Arrange every line of the material below as a Markdown table with two columns, Row and Line. Put a row number in Row and the line itself in Line, and leave out blank lines.

■ RECORD EXCERPTS
- - -

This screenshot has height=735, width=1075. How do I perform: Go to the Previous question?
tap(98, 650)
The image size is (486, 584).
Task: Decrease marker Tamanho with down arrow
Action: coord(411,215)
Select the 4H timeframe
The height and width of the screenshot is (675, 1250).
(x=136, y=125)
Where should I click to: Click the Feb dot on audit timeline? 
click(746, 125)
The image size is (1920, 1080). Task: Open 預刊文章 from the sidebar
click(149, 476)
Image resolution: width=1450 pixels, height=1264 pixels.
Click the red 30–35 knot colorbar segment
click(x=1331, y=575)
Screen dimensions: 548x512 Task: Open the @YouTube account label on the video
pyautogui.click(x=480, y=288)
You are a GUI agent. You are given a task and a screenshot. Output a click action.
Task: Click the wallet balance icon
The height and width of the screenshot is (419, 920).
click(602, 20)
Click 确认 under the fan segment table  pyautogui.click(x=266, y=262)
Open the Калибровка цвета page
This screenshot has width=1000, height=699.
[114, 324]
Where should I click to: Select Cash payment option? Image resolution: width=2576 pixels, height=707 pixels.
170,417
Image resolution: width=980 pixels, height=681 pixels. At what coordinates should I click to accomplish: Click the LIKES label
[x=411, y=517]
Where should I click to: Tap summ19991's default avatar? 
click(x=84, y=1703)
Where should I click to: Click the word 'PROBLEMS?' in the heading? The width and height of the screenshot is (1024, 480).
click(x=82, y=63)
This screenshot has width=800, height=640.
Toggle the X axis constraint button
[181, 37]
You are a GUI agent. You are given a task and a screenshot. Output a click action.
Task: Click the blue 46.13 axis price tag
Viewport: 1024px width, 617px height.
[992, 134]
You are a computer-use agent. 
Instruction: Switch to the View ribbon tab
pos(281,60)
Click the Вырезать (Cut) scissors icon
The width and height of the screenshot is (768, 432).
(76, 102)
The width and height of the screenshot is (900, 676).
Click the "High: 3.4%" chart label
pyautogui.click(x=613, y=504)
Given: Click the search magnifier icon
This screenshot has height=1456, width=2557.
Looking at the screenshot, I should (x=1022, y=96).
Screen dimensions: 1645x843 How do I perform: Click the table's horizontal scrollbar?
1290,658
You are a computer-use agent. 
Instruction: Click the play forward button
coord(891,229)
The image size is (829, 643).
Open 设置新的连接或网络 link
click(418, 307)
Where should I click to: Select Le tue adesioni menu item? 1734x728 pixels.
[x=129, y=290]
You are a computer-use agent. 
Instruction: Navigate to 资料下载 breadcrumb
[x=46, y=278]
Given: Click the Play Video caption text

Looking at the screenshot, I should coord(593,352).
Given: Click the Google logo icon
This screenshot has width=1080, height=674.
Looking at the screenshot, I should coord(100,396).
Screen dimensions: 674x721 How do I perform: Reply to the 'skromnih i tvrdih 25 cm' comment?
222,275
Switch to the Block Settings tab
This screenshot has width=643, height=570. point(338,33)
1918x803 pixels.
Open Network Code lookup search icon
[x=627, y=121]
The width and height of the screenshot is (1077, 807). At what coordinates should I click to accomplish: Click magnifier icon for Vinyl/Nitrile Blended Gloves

- - -

■ RESULT OF THIS EXERCISE
| Row | Line |
|---|---|
| 1 | This screenshot has height=735, width=1075. How do I perform: Go to the Previous question? |
| 2 | tap(98, 650) |
| 3 | The image size is (486, 584). |
| 4 | Task: Decrease marker Tamanho with down arrow |
| 5 | Action: coord(411,215) |
| 6 | Select the 4H timeframe |
| 7 | The height and width of the screenshot is (675, 1250). |
| 8 | (x=136, y=125) |
| 9 | Where should I click to: Click the Feb dot on audit timeline?  |
| 10 | click(746, 125) |
| 11 | The image size is (1920, 1080). Task: Open 預刊文章 from the sidebar |
| 12 | click(149, 476) |
| 13 | Image resolution: width=1450 pixels, height=1264 pixels. |
| 14 | Click the red 30–35 knot colorbar segment |
| 15 | click(x=1331, y=575) |
| 16 | Screen dimensions: 548x512 Task: Open the @YouTube account label on the video |
| 17 | pyautogui.click(x=480, y=288) |
| 18 | You are a GUI agent. You are given a task and a screenshot. Output a click action. |
| 19 | Task: Click the wallet balance icon |
| 20 | The height and width of the screenshot is (419, 920). |
| 21 | click(602, 20) |
| 22 | Click 确认 under the fan segment table  pyautogui.click(x=266, y=262) |
| 23 | Open the Калибровка цвета page |
| 24 | This screenshot has width=1000, height=699. |
| 25 | [114, 324] |
| 26 | Where should I click to: Select Cash payment option? Image resolution: width=2576 pixels, height=707 pixels. |
| 27 | 170,417 |
| 28 | Image resolution: width=980 pixels, height=681 pixels. At what coordinates should I click to accomplish: Click the LIKES label |
| 29 | [x=411, y=517] |
| 30 | Where should I click to: Tap summ19991's default avatar?  |
| 31 | click(x=84, y=1703) |
| 32 | Where should I click to: Click the word 'PROBLEMS?' in the heading? The width and height of the screenshot is (1024, 480). |
| 33 | click(x=82, y=63) |
| 34 | This screenshot has width=800, height=640. |
| 35 | Toggle the X axis constraint button |
| 36 | [181, 37] |
| 37 | You are a GUI agent. You are given a task and a screenshot. Output a click action. |
| 38 | Task: Click the blue 46.13 axis price tag |
| 39 | Viewport: 1024px width, 617px height. |
| 40 | [992, 134] |
| 41 | You are a computer-use agent.  |
| 42 | Instruction: Switch to the View ribbon tab |
| 43 | pos(281,60) |
| 44 | Click the Вырезать (Cut) scissors icon |
| 45 | The width and height of the screenshot is (768, 432). |
| 46 | (76, 102) |
| 47 | The width and height of the screenshot is (900, 676). |
| 48 | Click the "High: 3.4%" chart label |
| 49 | pyautogui.click(x=613, y=504) |
| 50 | Given: Click the search magnifier icon |
| 51 | This screenshot has height=1456, width=2557. |
| 52 | Looking at the screenshot, I should (x=1022, y=96). |
| 53 | Screen dimensions: 1645x843 How do I perform: Click the table's horizontal scrollbar? |
| 54 | 1290,658 |
| 55 | You are a computer-use agent.  |
| 56 | Instruction: Click the play forward button |
| 57 | coord(891,229) |
| 58 | The image size is (829, 643). |
| 59 | Open 设置新的连接或网络 link |
| 60 | click(418, 307) |
| 61 | Where should I click to: Select Le tue adesioni menu item? 1734x728 pixels. |
| 62 | [x=129, y=290] |
| 63 | You are a computer-use agent.  |
| 64 | Instruction: Navigate to 资料下载 breadcrumb |
| 65 | [x=46, y=278] |
| 66 | Given: Click the Play Video caption text |
| 67 | Looking at the screenshot, I should coord(593,352). |
| 68 | Given: Click the Google logo icon |
| 69 | This screenshot has width=1080, height=674. |
| 70 | Looking at the screenshot, I should coord(100,396). |
| 71 | Screen dimensions: 674x721 How do I perform: Reply to the 'skromnih i tvrdih 25 cm' comment? |
| 72 | 222,275 |
| 73 | Switch to the Block Settings tab |
| 74 | This screenshot has width=643, height=570. point(338,33) |
| 75 | 1918x803 pixels. |
| 76 | Open Network Code lookup search icon |
| 77 | [x=627, y=121] |
| 78 | The width and height of the screenshot is (1077, 807). At what coordinates should I click to accomplish: Click magnifier icon for Vinyl/Nitrile Blended Gloves |